Pořádání elektronických dokumentů v malém, středním a mikro podniku
Autor: Martin van der Walt, Stellenbosch University, South Africa
Every business generates internal information through business processes such as planning, finance, human resources management, production and marketing. Businesses also need information about the external environment, especially for the purpose of strategic planning, and this information is gathered by using external resources such as the Internet, online information services and government and industry organizations. The information created internally and gathered externally can relate to customers, suppliers, products, services, government policies, legislation, economic and social trends, etc. If managed and used effectively this information can make a significant contribution to the success and competitiveness of a business. A problem is that operating systems such as Microsoft Windows, office software such as MS Office and the literature about information management gives very little guidance as to how exactly business documents should be organised for easy retrieval.

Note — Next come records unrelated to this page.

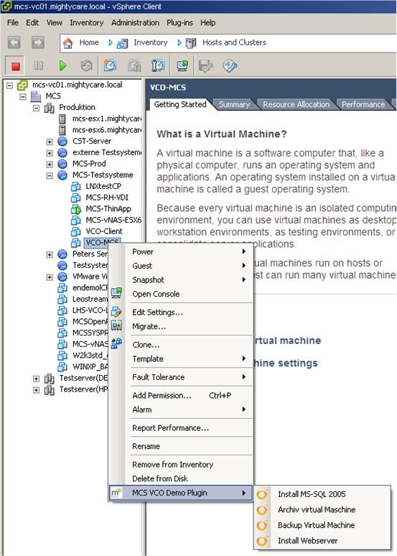Click the red Power Off toolbar icon
This screenshot has height=556, width=397.
pyautogui.click(x=15, y=66)
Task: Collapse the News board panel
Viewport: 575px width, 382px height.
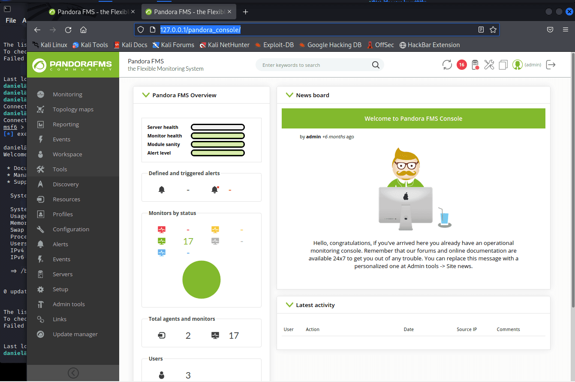Action: pos(289,95)
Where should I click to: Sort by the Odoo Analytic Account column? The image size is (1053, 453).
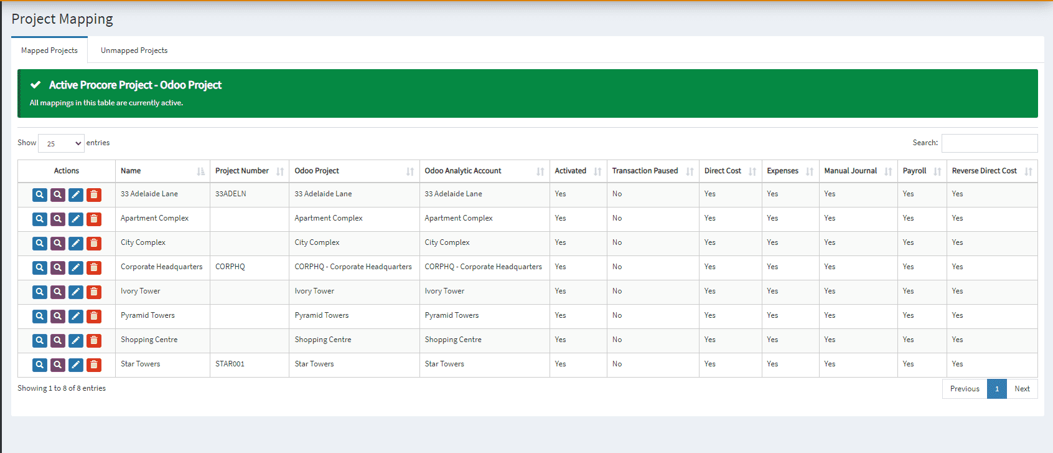pos(484,171)
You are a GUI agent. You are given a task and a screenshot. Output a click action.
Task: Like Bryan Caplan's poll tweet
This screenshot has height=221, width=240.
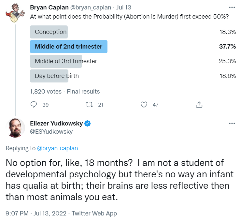coord(144,105)
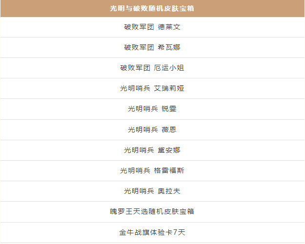Click the name 奥拉夫

tap(169, 191)
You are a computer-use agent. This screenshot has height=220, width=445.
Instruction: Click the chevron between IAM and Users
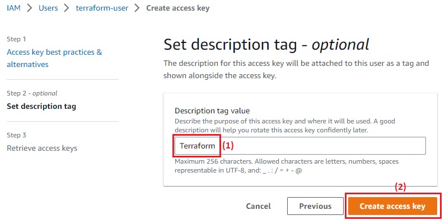[30, 8]
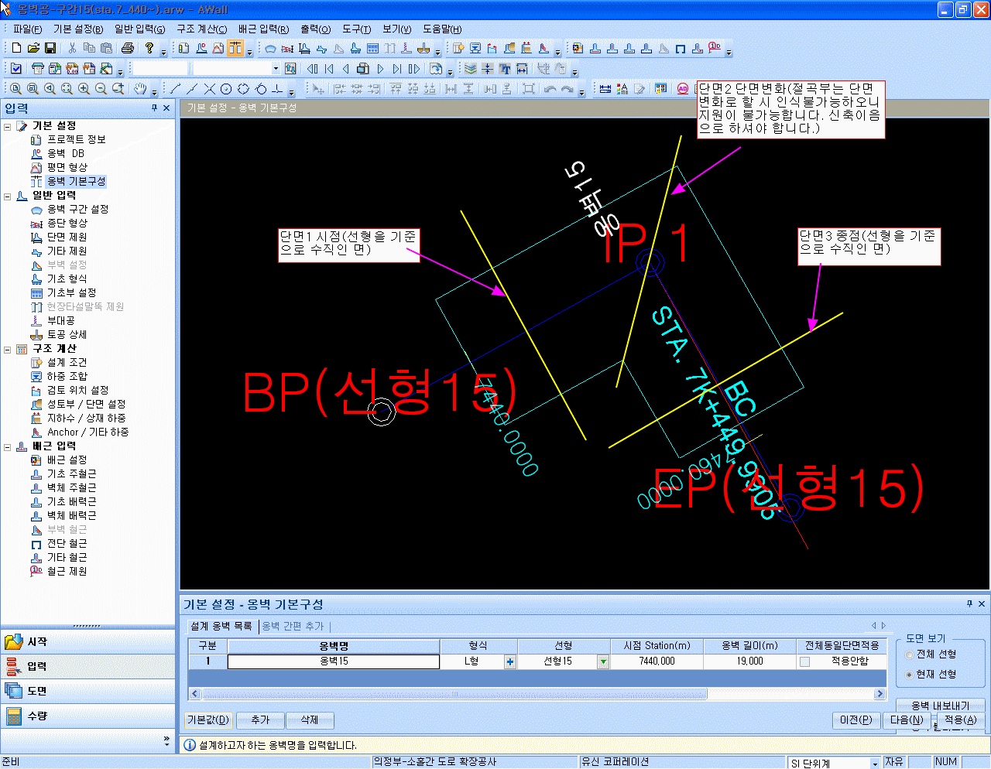Click the 추가 button
The height and width of the screenshot is (769, 991).
pyautogui.click(x=260, y=720)
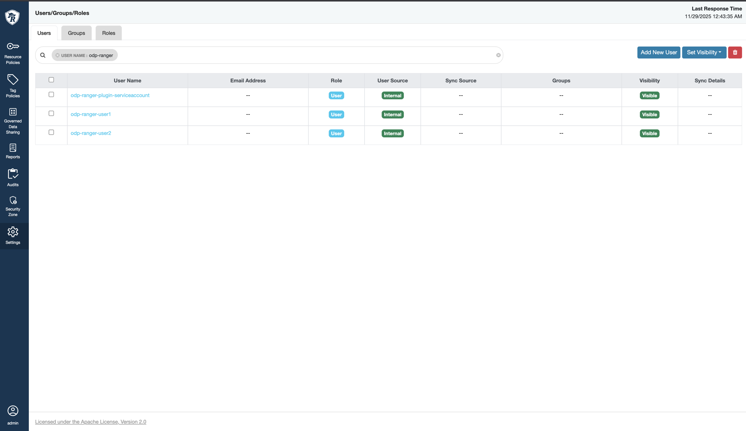Viewport: 746px width, 431px height.
Task: Open the Tag Policies sidebar icon
Action: pos(13,86)
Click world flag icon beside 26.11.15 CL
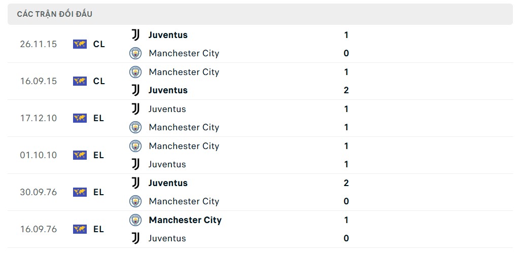Screen dimensions: 519x254 (x=80, y=44)
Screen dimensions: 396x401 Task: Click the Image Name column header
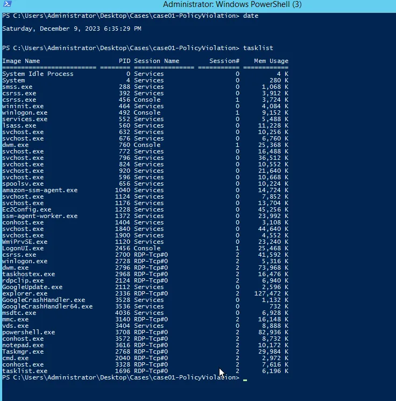(21, 61)
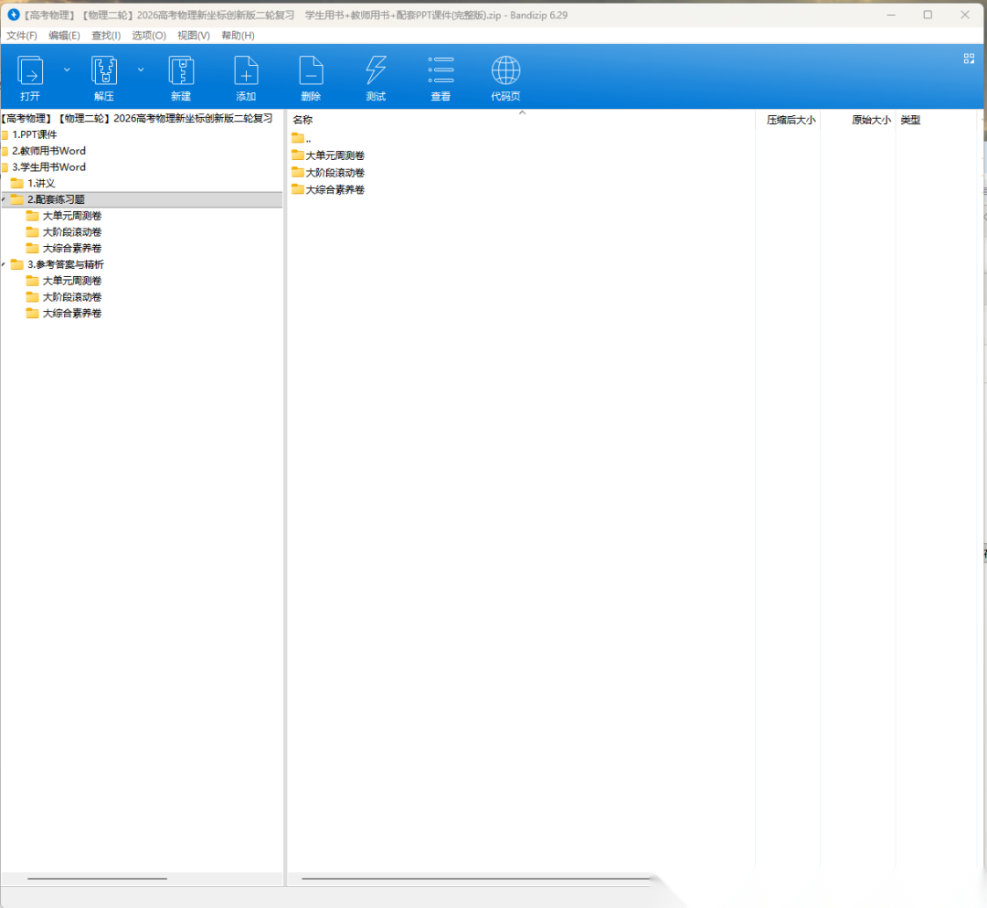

This paper reports on an empirical investigation into the information organisation practices of 24 South African small enterprises in three different regions of the country. The data were collected by means of questionnaires completed on site during interviews with the owners/managers of the businesses. The questions focussed on establishing what information was regarded as the most important (business-critical) and how the information in electronic format was organised. The questionnaire data were supplemented by observation of the relevant information systems. One of the outcomes of the investigation was a generic classification scheme, designed according to the principles of facet analysis, for use in SMMEs to organise electronic resources. The structure and features of this classification scheme will also be addressed in the paper.
Martin van der Walt is a Senior Lecturer in the Department of Information Science at the University of Stellenbosch. He holds a DPhil degree in Information Science from the same university. His teaching responsibilities at present include modules on information organization and retrieval, competitive intelligence, information management, information security and project management, as well as the coordination of an MPhil program in information and knowledge management and supervision of a large number of research projects of Masters students. Most of his research has been in the field of information organization.
He is a member of the Library and Information Asociation of South Africa (LIASA), the SA Online User Group, the Special Libraries User Group and the International Society for Knowledge Organization (ISKO). For ISKO he serves on the Executive Committee (since 2002) and acts as consulting editor for Knowledge Organization, the official journal of the organisation.